There is several issue specific privacy laws that restrict some forms of collection, use and sharing of information in the public local sector.

For example, officer camera surveillance (recordings of images and/or voices through devices attached to the officer body) are currently subject to very specific requirements under California law (see (See, Cal. Penal Code 832.19). In addition to imposing specific processes, California law provides for a private right of action for any violation of the prohibition against biometric surveillance but only for equitable or declaratory relief. (i.e. you can sue the agency/officer) California law also requires that officers that violate access restrictions on information recorded through officer body cameras be sanctioned. However, those restrictions do not apply were images are capture through systems other than a body-worn camera (e.g. a camera mounted on a policy vehicle.)

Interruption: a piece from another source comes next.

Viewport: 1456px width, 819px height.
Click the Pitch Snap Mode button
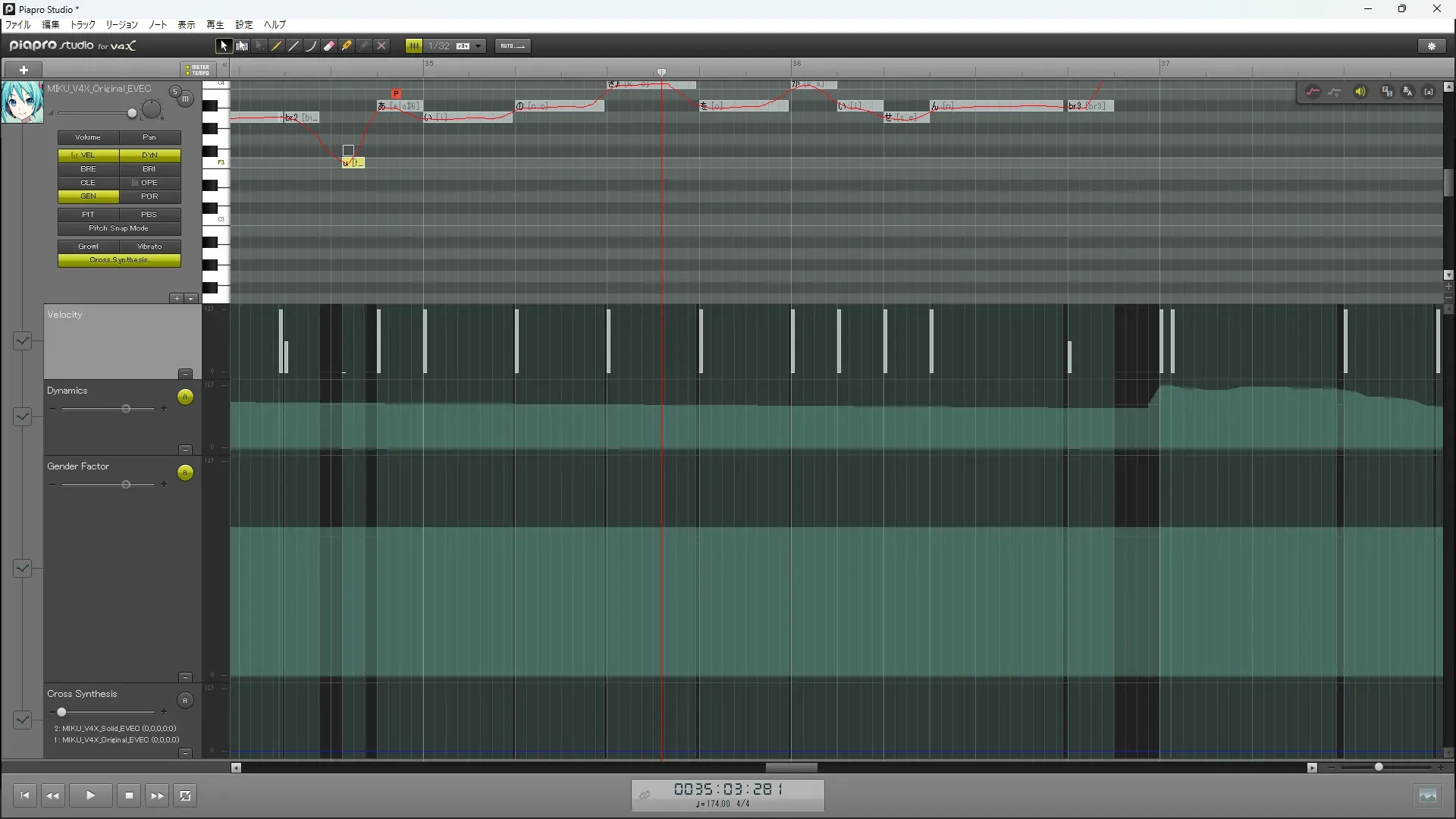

Another example is the California law regulating the collection of automated license plate information. Automated/automatic license plate readers (ALPRs) capture computer-readable images that allow law enforcement and others to compare plate numbers against plates of vehicles subject to repossession, stolen vehicles or vehicles driven by individuals wanted on criminal charges. The devices are typically mounted on cars (including police cars), road signs or traffic lights and capture thousands of images of plates. These technologies raise concerns about accuracy and may infringe on individuals’ right to privacy. The California law on ALPR imposes privacy protection requirements on entities that use ALPR information; prohibit public agencies from selling or sharing ALPR information; and require operators of ALPR systems to use that information only for authorized purposes.

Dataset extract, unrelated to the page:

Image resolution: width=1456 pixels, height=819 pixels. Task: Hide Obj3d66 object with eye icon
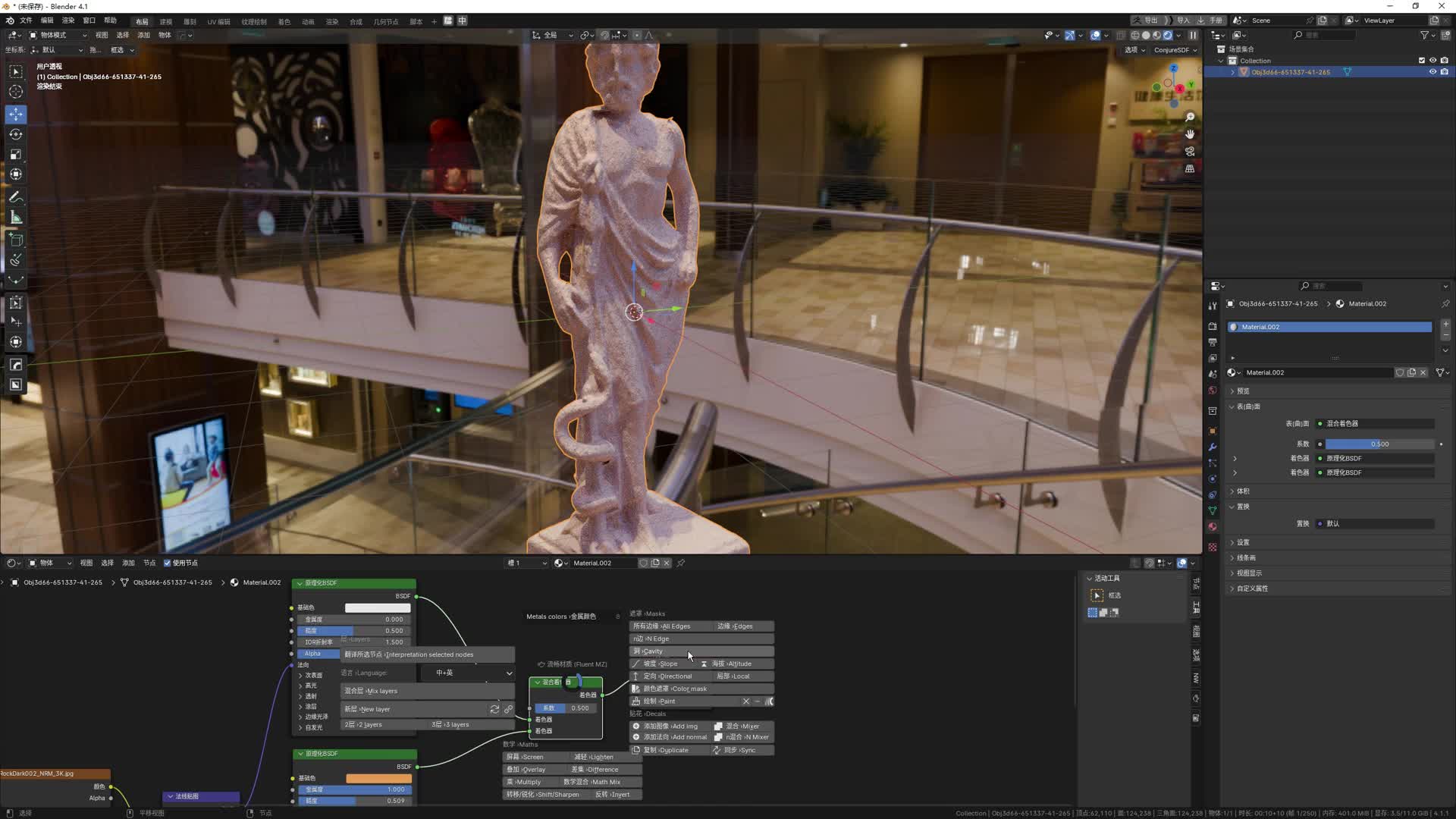[x=1432, y=72]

Despite of the existence of these laws, there is no strong track record of enforcement.


In a nutshell:

  • Public sector privacy federal laws such as the US Privacy Act of 1974 do not apply to the state level public sector. Even in states that took the initiative to enact regulations similar to the federal Privacy Act, the processing of personal data by cities and municipalities is likely out of the scope of those laws as they would typically apply only to state public agencies.
  • Providers of smart technologies in many cases will not be regulated by the existing web of federal sectoral privacy laws. The new more comprehensive state laws may apply to them, but because those laws target the private sector their effectives is likely limited.
  • There could be specific privacy regulations for concrete technologies used by smart cities, like the ones imposing limitations on officer camera surveillance or automated license plate readers, but there is no strong track record of enforcement and the protections offered are limited.

What this means is that, absent solutions implemented at the municipal level requiring controls over surveillance technologies, the collection and use of data through smart technologies in the US tend to operate in a regulatory vacuum.

The proliferation in local surveillance technology, which as mentioned above will be subject to few regulations and in most places takes place without community input or control, has raised awareness about the threats to civil rights and civil liberties. There is also a growing awareness that these threat tend to disproportionately impact communities of color and low-income communities. This awareness is fueling a nationwide “Community Control Over Police Surveillance” effort that seeks to ensure that local communities have a meaningful opportunity to review and participate in all decisions about if and how surveillance technologies are acquired and used locally.

In a selected number of cities and municipalities these types of community control processes are already in place.